TomPallister commented 6 years ago

@SivakumarShan I have looked at this some more and your settings didn't work for me either.

I noticed in your service appsettings.json that you have the cloud:config:uri as http://localhost:8888 so I assume that is the address you expect the service to run on but in your instance:port setting you have 5000. If your service is running on 8888 and you set 5000 I don't think it will work. Also the other problem I had was if I have a service running on http://localhost:8888 or http://localhost:5000 when the steeltoe client registers the service it does it using the machine name not localhost. This meant I have registered http://XXXXMACHINE:5000 not http://localhost:5000 in Eureka. When Ocelot made the call to my service on http://XXXXMACHINE:5000 it didn't work because my service was listening for requests on http://localhost:5000. I was getting the task cancelled timeout exception in this scenario.

Anyway I hope this is the same problem you are having.

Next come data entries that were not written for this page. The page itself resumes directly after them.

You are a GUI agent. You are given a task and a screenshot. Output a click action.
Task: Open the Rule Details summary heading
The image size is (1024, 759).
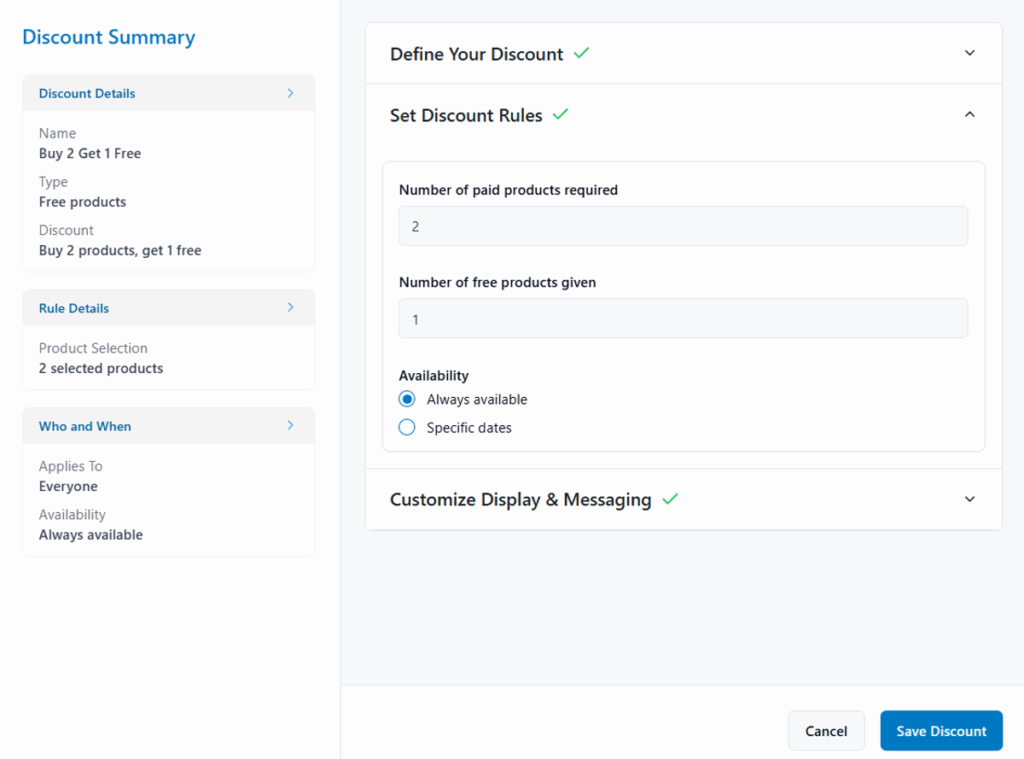point(74,308)
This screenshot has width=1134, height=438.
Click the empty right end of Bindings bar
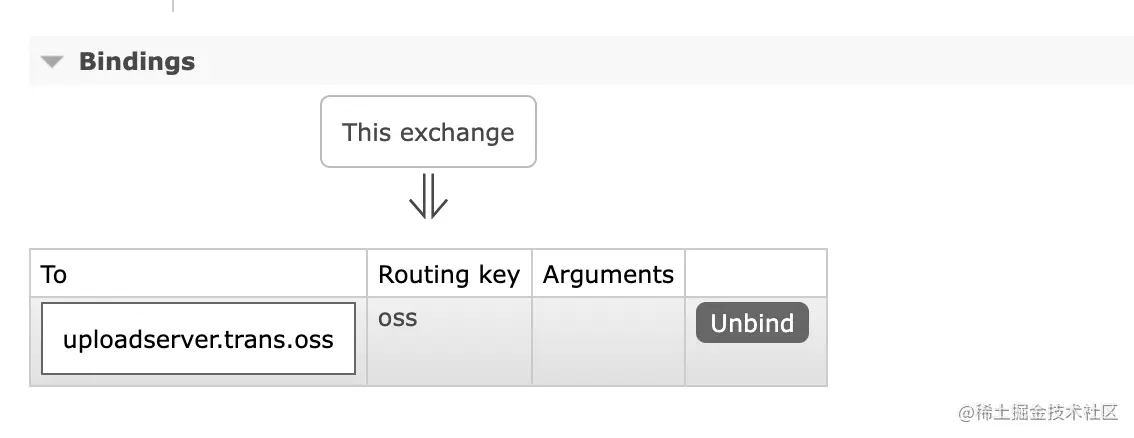coord(900,62)
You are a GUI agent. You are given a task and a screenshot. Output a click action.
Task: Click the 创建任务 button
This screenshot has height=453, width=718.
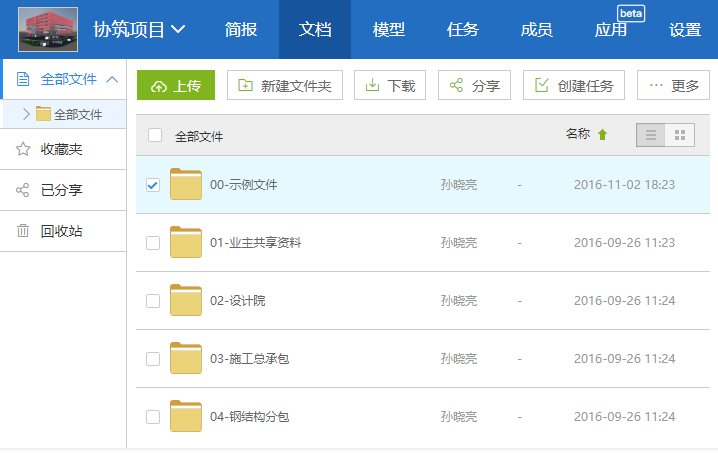(574, 85)
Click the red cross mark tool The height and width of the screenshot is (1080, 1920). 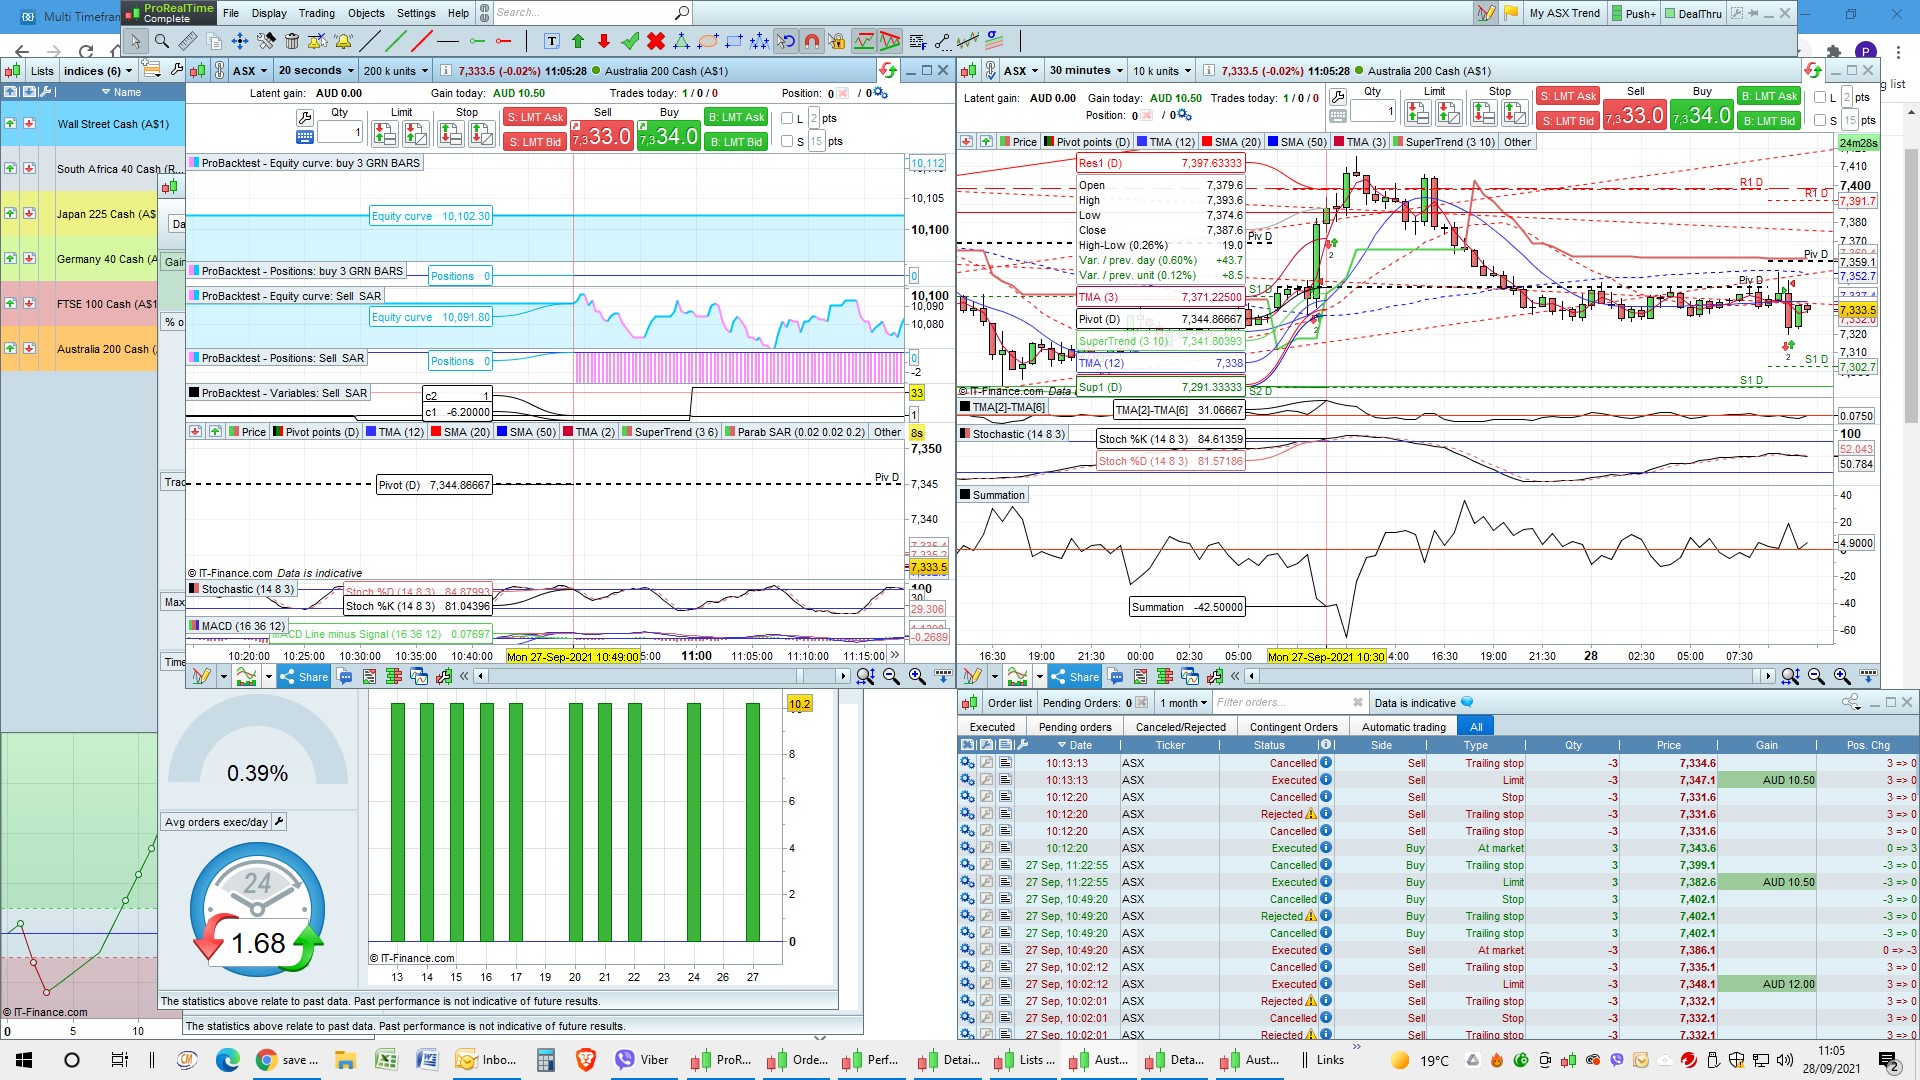coord(656,41)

I have created a sample project for you to run and check that it works on your local environment. Then perhaps use that as the basis going forward. The project is here let me know if you get it working!

SivakumarShan commented 6 years ago

@TomPallister Thanks a lot for sharing the sample project which works fantastically without any issues. I further figured out by changing the ocelot configuration with "DownstreamScheme": "http" instead of https, it worked without any issue. Even though if I mention the downstream URI, it's not affecting the flow. So we are good now.

One quick question, if my downstream service accepts, only HTTPS, how can we handle that situation. Will ocelot take care of that scenario too?

TomPallister commented 6 years ago

@SivakumarShan if your downstream service only accepts HTTPS then you need to set DownstreamScheme as https. The important thing to remember is that you need a valid certificate on the downstream service that is trusted by the host Ocelot is running on. Otherwise the connection between Ocelot and the downstream service will fail.

It is also worth noting by the way to use a load balancer with Ocelot service discovery. Check out the docs here. I would suggest using the RoundRobin load balancer at first and then LeastConnection if that works OK.

I'm happy that it is working :) I will close this one now! Let me know if you need anymore assistance!

SivakumarShan commented 6 years ago

@TomPallister Thanks a lot for the help😄 Yeah understood now. I'll use the Loadbalancer with Ocelto Service Discovery. Thanks again.